Wells Fargo (WFC) Acquisition List: How About Wachovia (WB)?

Wells Fargo (WFC) posted strong Q2 results on Wednesday, shocking analysts and contributing to a 33% surge in the stock. Consequently, WFC now has a market cap almost as large as Citi’s (WFC surpassed Citi before the latter rallied this morning on its own strong Q2 results).

Peter Eavis, at Heard On The Street, argues that Wells Fargo should use its high valuation to snatch up lenders, especially regional lenders, that are now trading at record lows:

The play-it-safe approach to deals has benefited Wells Fargo over the past decade. But at some point, prices will get tempting. And the bank has a valuation rivals would kill for. Using second-quarter numbers, the stock trades at 1.9 times its second-quarter book value. Bank of America, in contrast, trades at a little more than 70% of its first-quarter book value.

Some regional banks trade even more cheaply than that. Wachovia, for instance, trades at a third of its first-quarter book value. In the coming months, the extent of regional-bank problems could become more visible and, if their valuations remain cheap, acquirers will move in. If Wells Fargo is still flying high, it could clean up.
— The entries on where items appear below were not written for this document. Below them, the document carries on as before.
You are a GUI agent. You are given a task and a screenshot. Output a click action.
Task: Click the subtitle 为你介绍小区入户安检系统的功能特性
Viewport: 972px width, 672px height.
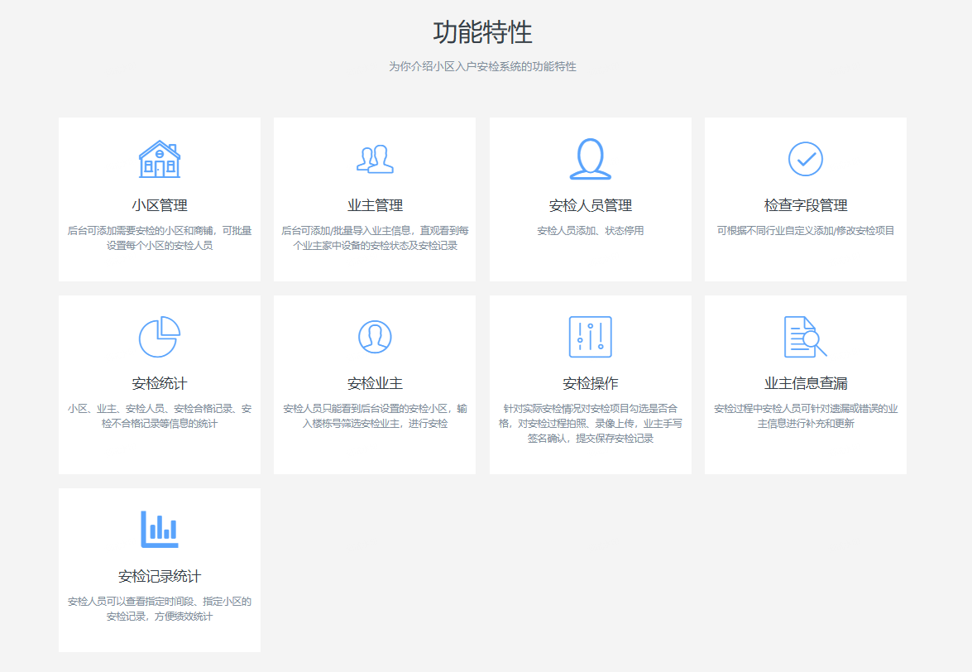coord(486,68)
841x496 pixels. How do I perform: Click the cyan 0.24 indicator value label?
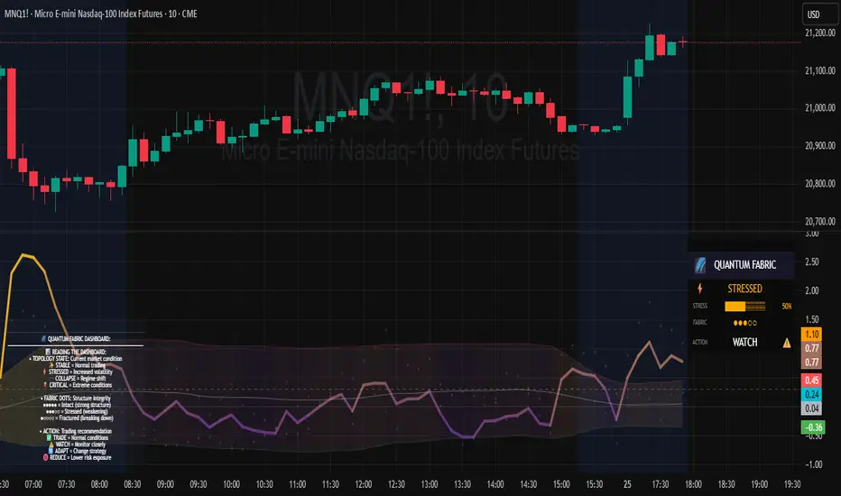[x=811, y=394]
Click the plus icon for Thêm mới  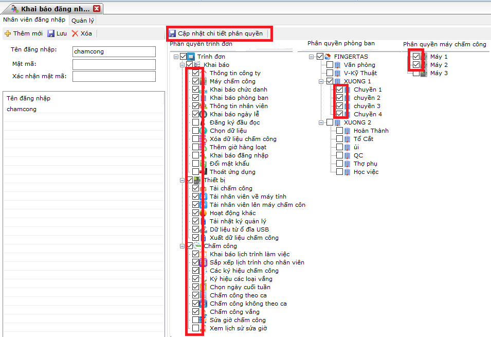(8, 33)
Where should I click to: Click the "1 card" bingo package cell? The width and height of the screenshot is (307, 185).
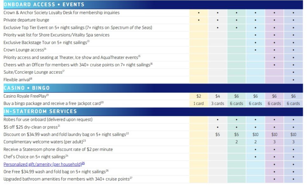[199, 103]
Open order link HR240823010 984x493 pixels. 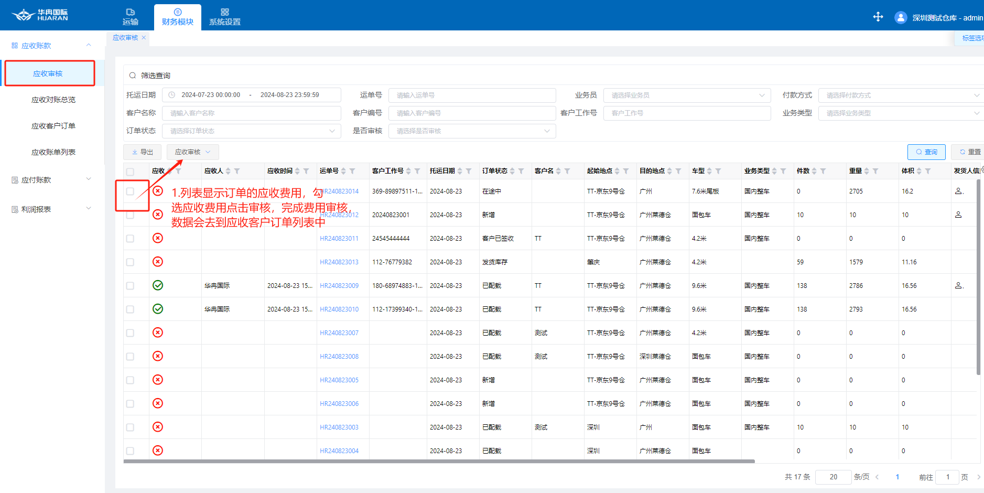[339, 309]
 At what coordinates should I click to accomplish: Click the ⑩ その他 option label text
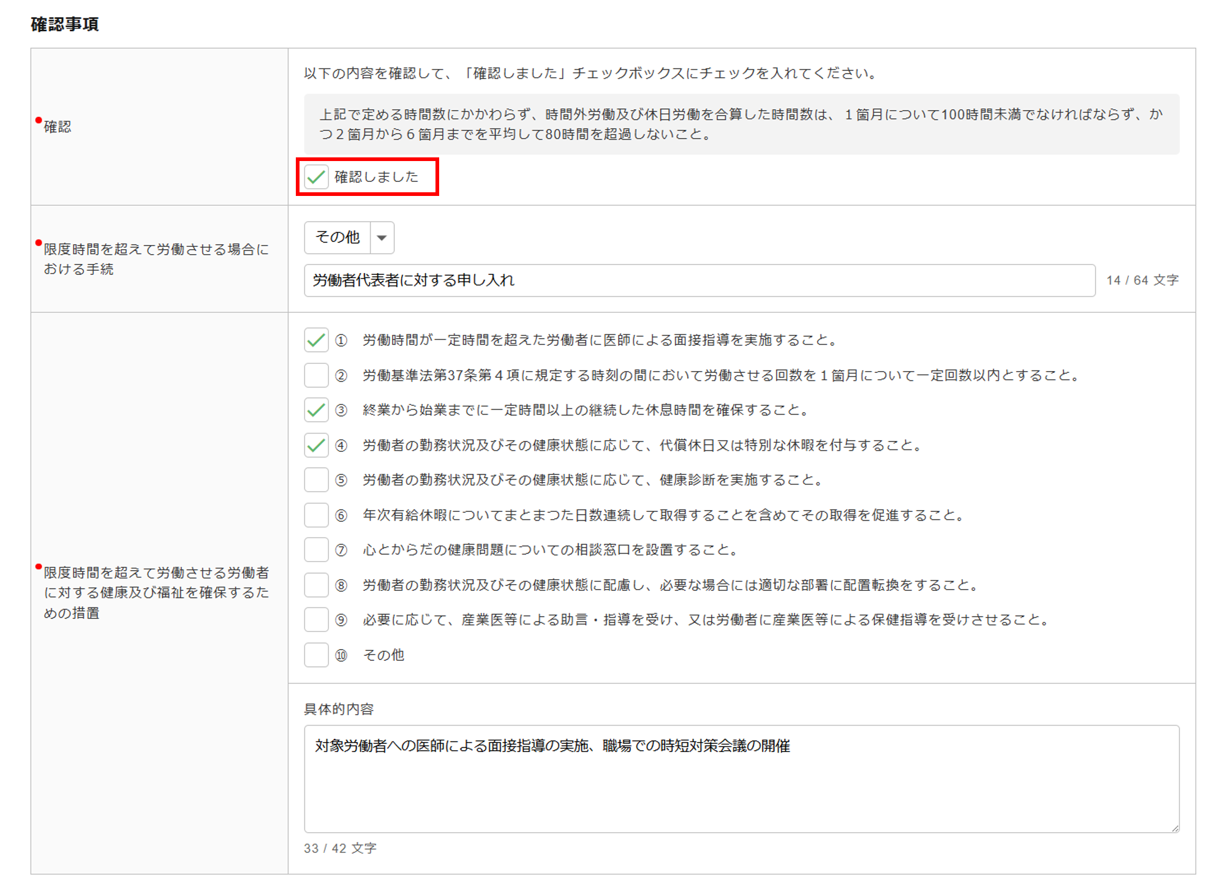[x=383, y=655]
The problem here is that most regional banks are heavily exposed to prime mortgages, and just as sub-prime-linked assets appear to be bottoming out, prime mortgages are deteriorating rapidly. Jamie Dimon, and Citi CFO Gary Crittenden both expect losses in prime to mount. If WFC really does want to go on a shopping spree, it may be prudent to wait for housing to bottom.

But assuming WFC finally does decide to pull the trigger, Wachovia (WB) might not be a bad target. A Wells-Wachovia merger was the talk of the town before WB’s near-catastrophic takeover of Golden West. Since then, Wachovia share price has tumbled. WB’s current market cap and enterprise value are $27.5 billion and $158 billion respectively, less than a third of WFC’s valuation. Wachovia hasn’t been this cheap since 1991. If Wells is willing to bet that Wachovia’s books are clean enough to justify a takeover, now might be as good a time as any.